The Market Abuse Regulation (MAR) comes into effect on 3rd July 2016. It widens the scope of the original Market Abuse Directive (MAD) to include many instruments. This includes all derivatives traded on venues, and well as those instruments that may influence their prices, including spot commodity trades. The requirements span the specific outlawing of manipulation, handling of inside information and a monitoring provision that is wider than REMIT. The monitoring provision is likely to require many commodity and energy market participants to step up their capabilities, in organisational, procedural and technology terms.
Some of MAR relies on MiFID II being in place. Amongst others, there are two areas to consider:
- Venues – MAR includes instruments traded on Regulated Markets, MTFs and OTFs.
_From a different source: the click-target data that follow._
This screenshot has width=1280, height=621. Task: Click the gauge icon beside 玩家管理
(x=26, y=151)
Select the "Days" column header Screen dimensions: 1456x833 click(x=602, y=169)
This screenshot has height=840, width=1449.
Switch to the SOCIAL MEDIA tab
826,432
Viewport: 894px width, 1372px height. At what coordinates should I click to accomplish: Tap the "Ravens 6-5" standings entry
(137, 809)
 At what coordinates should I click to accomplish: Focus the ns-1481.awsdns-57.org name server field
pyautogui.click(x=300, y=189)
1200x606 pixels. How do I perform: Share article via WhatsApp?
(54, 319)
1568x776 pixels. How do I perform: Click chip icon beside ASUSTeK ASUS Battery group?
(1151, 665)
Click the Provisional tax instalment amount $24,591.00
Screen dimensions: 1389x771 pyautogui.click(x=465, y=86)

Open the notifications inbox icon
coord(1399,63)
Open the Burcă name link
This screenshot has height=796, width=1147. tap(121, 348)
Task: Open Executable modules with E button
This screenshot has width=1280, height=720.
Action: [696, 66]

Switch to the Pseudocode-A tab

However the OTF does not actually come into existence until MiFID II is implemented.
- Scope – MiFID II makes adjust to Annex I Section C, which defines a “derivative”. The changes include Emission Allowances (rather than derivatives of them) as well as changes to how physical forwards may be included.
The “underlap” in the rules, which was to have been six months, means that in effect MAR is being introduced in phases. And the legislation makes explicit reference to concepts not yet in place. The year long MiFID II delay prolongs this period. This article on the International Financial Law Review site (free registration required) examines this issue in some more detail.
Despite the phasing, market participants in energy and commodities will need to consider how best to comply , and possibly step up monitoring, not only because of MAR, but also because National Regulatory Authorities (NRAs) will begin to examine the complete data set submitted under REMIT, at least in part, after April 7th.